■ **YOUR TASK**
Answer these questions using the article on the U.S. debt limit:
(a) What percentage of people in the Associated Press-GfK poll opposed raising the borrowing limit?
(b) Whose report was Rep. Paul Ryan characterizing when he warned of a "credit cliff"?
(c) Which two earlier warnings does the article say did not come true?

■ **TEXT SEGMENT**
__________________________________________________

WASHINGTON — It might be time for another midnight ride by Paul Revere, this time warning "the creditors are coming."
Americans seem not to have awakened to the fast-looming debt crisis that could summon a new recession, imperil their stock market investments and shatter faith in the world's most powerful economy. Those are among the implications, both sudden and long-lasting, expected to unfold if the U.S. defaults on debt payments for the first time in history.
Facing an August deadline for raising the country's borrowing limit or setting loose the consequences, politicians and economists are plenty alarmed. The people? Apparently not so much.
They're divided on whether to raise the limit, according to an Associated Press-GfK poll that found 41 percent opposed to the idea and 38 percent in favor.
People aren't exactly blase. A narrow majority in the poll expects an economic crisis to ensue if the U.S., maxed out on its borrowing capacity, starts missing interest payments to creditors. But even among that group, 37 percent say no dice to raising the limit.
In Washington's humid air, talk of a financial apocalypse is thick.
There are warnings of "credit markets in a state of panic," as the House Budget Committee chairman, Rep. Paul Ryan, R-Wis., put it, causing a sudden drop-off in the country's ability to borrow and pushing the government off a "credit cliff."
He was characterizing a report by the government's nonpartisan Congressional Budget Office that warns of a "sudden fiscal crisis" in which investors might abandon U.S. bonds and force the government to pay steep interest rates and impose spending cuts and tax increases far more Draconian than if default were avoided.
The dire warnings appear to be falling on unconvinced ears, at least so far.
Call it doomsday fatigue.
In recent times, Americans heard that things were going to go haywire with the turn of the millennium, and they didn't. They were primed for post-Sept. 11 terrorist plots that did not unfold.

__________________________________________________

Records from a data source:
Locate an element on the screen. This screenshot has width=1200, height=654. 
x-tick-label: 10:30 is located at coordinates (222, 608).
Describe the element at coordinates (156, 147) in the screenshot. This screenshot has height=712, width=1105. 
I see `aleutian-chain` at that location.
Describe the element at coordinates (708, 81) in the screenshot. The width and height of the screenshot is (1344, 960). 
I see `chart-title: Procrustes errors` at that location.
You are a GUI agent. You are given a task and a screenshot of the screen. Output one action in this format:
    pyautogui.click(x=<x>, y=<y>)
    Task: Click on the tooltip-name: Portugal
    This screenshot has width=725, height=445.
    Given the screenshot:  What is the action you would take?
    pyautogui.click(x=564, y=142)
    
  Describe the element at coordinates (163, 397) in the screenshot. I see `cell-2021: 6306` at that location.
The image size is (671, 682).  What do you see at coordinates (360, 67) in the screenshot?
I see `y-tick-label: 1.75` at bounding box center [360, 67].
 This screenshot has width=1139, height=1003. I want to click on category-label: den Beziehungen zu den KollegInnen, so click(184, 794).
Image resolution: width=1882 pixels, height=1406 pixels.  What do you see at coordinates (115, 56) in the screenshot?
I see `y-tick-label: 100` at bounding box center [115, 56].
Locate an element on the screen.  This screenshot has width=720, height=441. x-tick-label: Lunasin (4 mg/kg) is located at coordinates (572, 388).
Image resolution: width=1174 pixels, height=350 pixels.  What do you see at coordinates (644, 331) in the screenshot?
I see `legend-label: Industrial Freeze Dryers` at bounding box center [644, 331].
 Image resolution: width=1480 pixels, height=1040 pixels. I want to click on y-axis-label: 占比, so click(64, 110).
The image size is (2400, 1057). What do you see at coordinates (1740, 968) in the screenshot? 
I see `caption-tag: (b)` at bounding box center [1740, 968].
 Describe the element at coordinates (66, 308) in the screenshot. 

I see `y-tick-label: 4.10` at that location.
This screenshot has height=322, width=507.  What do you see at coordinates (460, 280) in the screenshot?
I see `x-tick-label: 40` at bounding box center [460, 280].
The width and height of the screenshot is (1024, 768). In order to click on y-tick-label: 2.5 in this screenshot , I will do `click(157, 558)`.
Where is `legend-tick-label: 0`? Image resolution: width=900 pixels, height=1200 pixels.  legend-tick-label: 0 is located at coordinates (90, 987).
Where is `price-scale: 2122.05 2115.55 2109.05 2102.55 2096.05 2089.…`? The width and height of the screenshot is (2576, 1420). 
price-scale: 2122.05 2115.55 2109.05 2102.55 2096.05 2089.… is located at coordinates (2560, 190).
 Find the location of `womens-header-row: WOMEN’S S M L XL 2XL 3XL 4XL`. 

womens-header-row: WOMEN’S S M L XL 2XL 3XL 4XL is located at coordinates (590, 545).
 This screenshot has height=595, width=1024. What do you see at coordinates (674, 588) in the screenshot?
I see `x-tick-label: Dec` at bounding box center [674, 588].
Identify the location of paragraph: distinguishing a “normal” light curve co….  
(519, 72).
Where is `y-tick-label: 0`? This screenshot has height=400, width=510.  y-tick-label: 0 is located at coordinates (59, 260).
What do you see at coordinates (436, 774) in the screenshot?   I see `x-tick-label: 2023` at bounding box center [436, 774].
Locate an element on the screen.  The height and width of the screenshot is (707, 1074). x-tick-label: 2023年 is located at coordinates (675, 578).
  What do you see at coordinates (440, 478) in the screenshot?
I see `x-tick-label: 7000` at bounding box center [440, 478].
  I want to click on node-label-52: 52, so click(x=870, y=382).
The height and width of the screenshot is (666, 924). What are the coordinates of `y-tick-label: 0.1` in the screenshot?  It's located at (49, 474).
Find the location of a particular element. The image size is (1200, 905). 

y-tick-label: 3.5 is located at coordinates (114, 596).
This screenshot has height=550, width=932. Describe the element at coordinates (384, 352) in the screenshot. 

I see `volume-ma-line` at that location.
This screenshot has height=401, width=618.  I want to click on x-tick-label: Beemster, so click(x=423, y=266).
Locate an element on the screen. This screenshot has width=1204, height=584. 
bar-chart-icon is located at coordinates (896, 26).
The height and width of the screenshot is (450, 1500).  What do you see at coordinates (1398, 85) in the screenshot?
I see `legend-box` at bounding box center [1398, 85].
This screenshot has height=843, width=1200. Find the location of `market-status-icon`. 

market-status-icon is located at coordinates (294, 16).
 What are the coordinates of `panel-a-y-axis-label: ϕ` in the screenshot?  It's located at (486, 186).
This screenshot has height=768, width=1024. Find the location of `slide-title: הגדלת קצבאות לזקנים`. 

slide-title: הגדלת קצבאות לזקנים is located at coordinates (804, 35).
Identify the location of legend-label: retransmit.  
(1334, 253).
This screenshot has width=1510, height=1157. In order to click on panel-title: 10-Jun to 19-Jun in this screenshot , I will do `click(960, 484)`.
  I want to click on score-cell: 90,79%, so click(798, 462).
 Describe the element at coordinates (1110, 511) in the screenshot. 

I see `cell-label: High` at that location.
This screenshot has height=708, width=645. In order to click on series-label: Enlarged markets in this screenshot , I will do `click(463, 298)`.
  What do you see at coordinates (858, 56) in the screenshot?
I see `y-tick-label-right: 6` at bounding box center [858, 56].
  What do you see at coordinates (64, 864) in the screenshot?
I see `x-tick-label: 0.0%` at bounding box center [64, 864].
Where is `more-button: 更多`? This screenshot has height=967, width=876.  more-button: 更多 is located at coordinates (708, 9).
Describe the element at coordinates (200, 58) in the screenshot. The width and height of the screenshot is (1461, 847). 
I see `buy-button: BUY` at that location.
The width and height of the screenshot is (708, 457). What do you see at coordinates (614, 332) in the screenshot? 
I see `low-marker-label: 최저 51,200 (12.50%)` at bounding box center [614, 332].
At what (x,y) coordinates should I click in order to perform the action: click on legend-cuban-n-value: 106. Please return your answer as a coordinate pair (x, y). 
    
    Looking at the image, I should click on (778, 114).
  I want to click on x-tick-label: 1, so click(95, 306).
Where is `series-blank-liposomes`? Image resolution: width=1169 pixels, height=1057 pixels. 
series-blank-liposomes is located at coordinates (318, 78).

__________________________________________________

■ **EXERCISE OUTPUT**
(a) 41 percent.
(b) The government's nonpartisan Congressional Budget Office.
(c) The warning that things would go haywire with the turn of the millennium, and the post-Sept. 11 terrorist plots.